In my published books, Heart First and Second Chance, the world is pretty much as is. The characters lead lives reasonably free from homophobia, but many of the other -isms are a factor, and the reason the hypothetical final book in the trilogy Third Degree isn't happening right now is because it would take place during COVID lockdowns and I just can't go there at the moment. Likewise, I have a rough outline stored that is a sapphic cozy horror novel about post partum depression, and I can't do that right now because of my post partum depression.

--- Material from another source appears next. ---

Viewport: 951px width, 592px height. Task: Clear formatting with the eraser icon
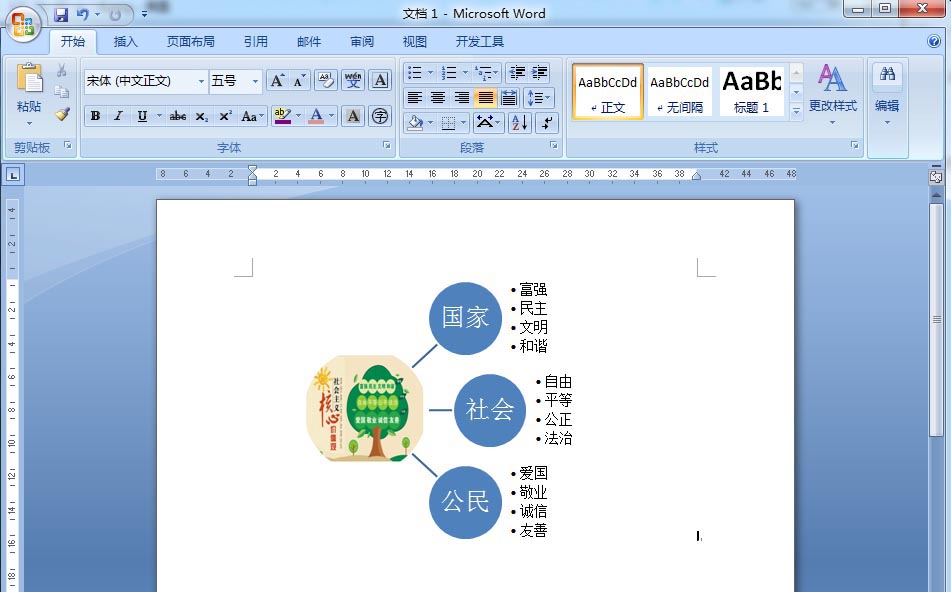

The Minor Penalties books, the first of which will be out at the end of this year, are the most romance-novel-y romance novels I have ever written, and I cannot explain how comforting it was to write such a happy, wholesome world while I was going through some pretty tough stuff. This means I chose to add in less of the world's worst aspects. But it doesn't mean there are none. In writing about hockey, especially now, I felt the need to include some reference to the homophobia inherent in the institution, the racism and Islamophobia faced by players of color and Muslim players, and the sexism and awful treatment of women perpetuated by hockey players.


Jax Grant is not pathologically impulsive
Jax Grant is not pathologically impulsive
Tom Crowler definitely doesn't have anxiety
Tom Crowler definitely doesn't have anxiety

I also felt the need to have fallible characters who don't engage with these topics perfectly at all times; Jax, one lead of the first book, struggles to stop pre-judging hockey WAGs to be in it for the money, while Tom, the other lead, admits to looking away from behavior he deems immoral because he doesn't want the inconvenience of holding others accountable. Both of them work on these traits, and in neither case is it a major theme in the book. I'm interested to see how my choices resonate with readers.

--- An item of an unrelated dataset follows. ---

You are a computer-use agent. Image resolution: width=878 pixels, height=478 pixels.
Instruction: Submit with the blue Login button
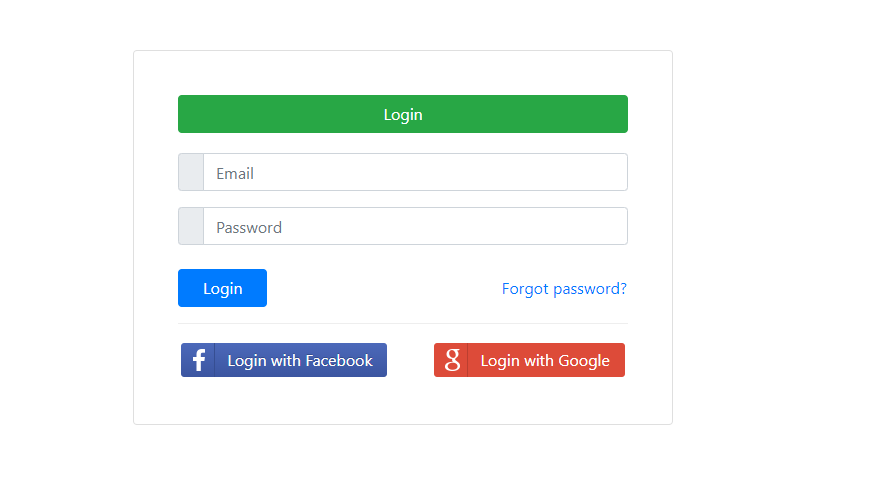222,288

So what's your line in the sand as a reader or a writer? What aspects of real-life prejudice do you feel uncomfortable about leaving out? What aspect can you do without?



 
 
 

1 Comment


mansegate468
Aug 04

"There are just also some cases where it reads invalidating to me, where my impression is that the trauma this character is going through is mined for drama but the actual fallout is hand-waved."


Absolutely—perfectly expressed. The converse is also true—where the stakes are so high that any deviation from the MC worrying about the outcome seems unnatural. "How can she admire his forearms when she knows she'll die of starvation in a month unless she succeeds in XYZ?"


Very much looking forward to "Two for Holding". (Holding what?)